Quasi-tropical California Vacation

How annoying to fly half way across the continent and forget to take decent pictures! Bringing a camera does not help if it remains in one’s suitcase. A camera phone makes a poor substitute. On a recent six-day vacation, I took advantage of a sale on Southwest Airlines. For only the modest sacrifice of one plane change each way (Houston going, Denver returning), I travelled to Southern California for only $238.90 round-trip from Austin to LAX.

Motoring along the L.A. freeways, I saw real tropical plants and fake ones. They disguise their cell phone towers to look like either palm trees or Norfolk Island pine trees. On Texas freeways I generally don’t see tropical landscaping; TXDOT generally never gets fancier than loblolly pine trees and a few bluebonnets. The weather gods must have smiled on me and dissipated the famous smog. I had forgotten that on a clear day one can see downtown L.A. from LAX – only 8 miles distant. The wild fires in Angeles National Forest had died down such that I could not see them and only saw a trace of smoke flying in. On many of the freeways (and L.A. has very many) one cannot see much of anything because of the noise barrier walls protecting adjacent neighborhoods. I saw several freeways – some landscaped, some walled – on the 14-mile trip from LAX to Long Beach. Very oddly, the few episodes of heavy traffic I saw seemed uneventful, compared to the exasperating jams that I know from I-35 in Austin and the various freeways in Houston. California freeways carry a lot of traffic but don’t seem as gargantuan as, say, Houston’s Katy Freeway (circa ½ mile wide for about 30 miles).
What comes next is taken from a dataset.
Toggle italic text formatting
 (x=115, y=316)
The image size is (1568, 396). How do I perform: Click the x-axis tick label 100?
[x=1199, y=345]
My very dear friend, Jeff picked me up at LAX Airport and let me stay at his lovely home in Long Beach. His extraordinarily well-behaved English bull terrier, Victoria, never jumped on me and always obeyed Jeff’s commands. From the end of his street, walking along East Ocean Boulevard, we could see the cruise ships (way bigger than the Titanic) at the docks. Jeff informed me that the artificial islands only a mile or two from shore conceal oil drilling platforms. I might otherwise have mistaken them for offices or communications complexes – quite well disguised for oil drilling rigs. I did not see any surfers. Away from the beach, toward East 2nd Street, we walked to all kinds of shopping and restaurants. I can see why Jeff likes Long Beach; it seems much more walkable than most other neighborhoods in the Los Angeles area.

While walking around Jeff’s neighborhood, the vegetation impressed me. Although farther north than Dallas (which routinely receives at least one ice storm per winter), Long Beach enjoys the moderating influences of Ocean currents. I saw a tremendous variety of tropical plants growing outside, in the ground, established as if having lived there for many years. Jeff tells me that it never freezes in Long Beach. Plants I noticed included: Norfolk Island pine (Araucaria heterophylla), Erythrina (crista-galli, I think), Princess flower (Tibouchina urvilleana), bird of paradise (Strelitzia reginae), Australian eucalyptus trees, the list goes on and on.

I still don’t understand how a place on the water, that never freezes, can enjoy relatively low humidity (they don’t realize how low) and virtually no mosquitoes. They also never get hurricanes. So what, if an earthquake rolls through once in a while?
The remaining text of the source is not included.